The drummer reportedly broke 12 sticks during the hour long gig which equates to one stick every five minutes. It was quite intense. This young, talented and frankly terrifying three-piece from Belfast are among the many artists who are in their debut stage at Other Voices, operating on a watch-this-space basis for fans, enthusiasts and the many influential attendees from the Irish music scene.
The darkest hours in Dingle are those where you have begun knocking on the front-doors of pubs begging to be let inside for just one more pint of the black stuff. The owners will answer the doors, stare at you in the way that only an Irish pub-owner can, probably laugh at you and then tell you to be getting on your way.

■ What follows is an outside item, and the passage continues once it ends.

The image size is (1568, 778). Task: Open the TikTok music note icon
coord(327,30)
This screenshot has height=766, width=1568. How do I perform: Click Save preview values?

The Droichead Beag is one of the last venues to remain open, and the bouncers were quite literally using their own bodies as elastic bands to keep the crowds at bay for the extremely popular Simon Bird gig on Saturday night. Fans wailed and exclaimed in dismay as they were refused entry and forced to linger outside in the hope of catching a glimpse of their idol.
Meanwhile, upstairs, an actual riot had taken place and the bathroom door was kicked open to reveal 60 human beings thronging the tiny bathroom screaming like wild animals. Hell hath no fury like a woman in need of a pee.
By Sunday, the rain had cleared, the storm had subsided and we were given a free pass to wander the streets of Dingle without being beaten and clubbed by Stormy Des.
Our return journey over Conor’s Pass was significantly less traumatic and with the view further unveiled, we could fully revel in the glorious Irish landscape around us.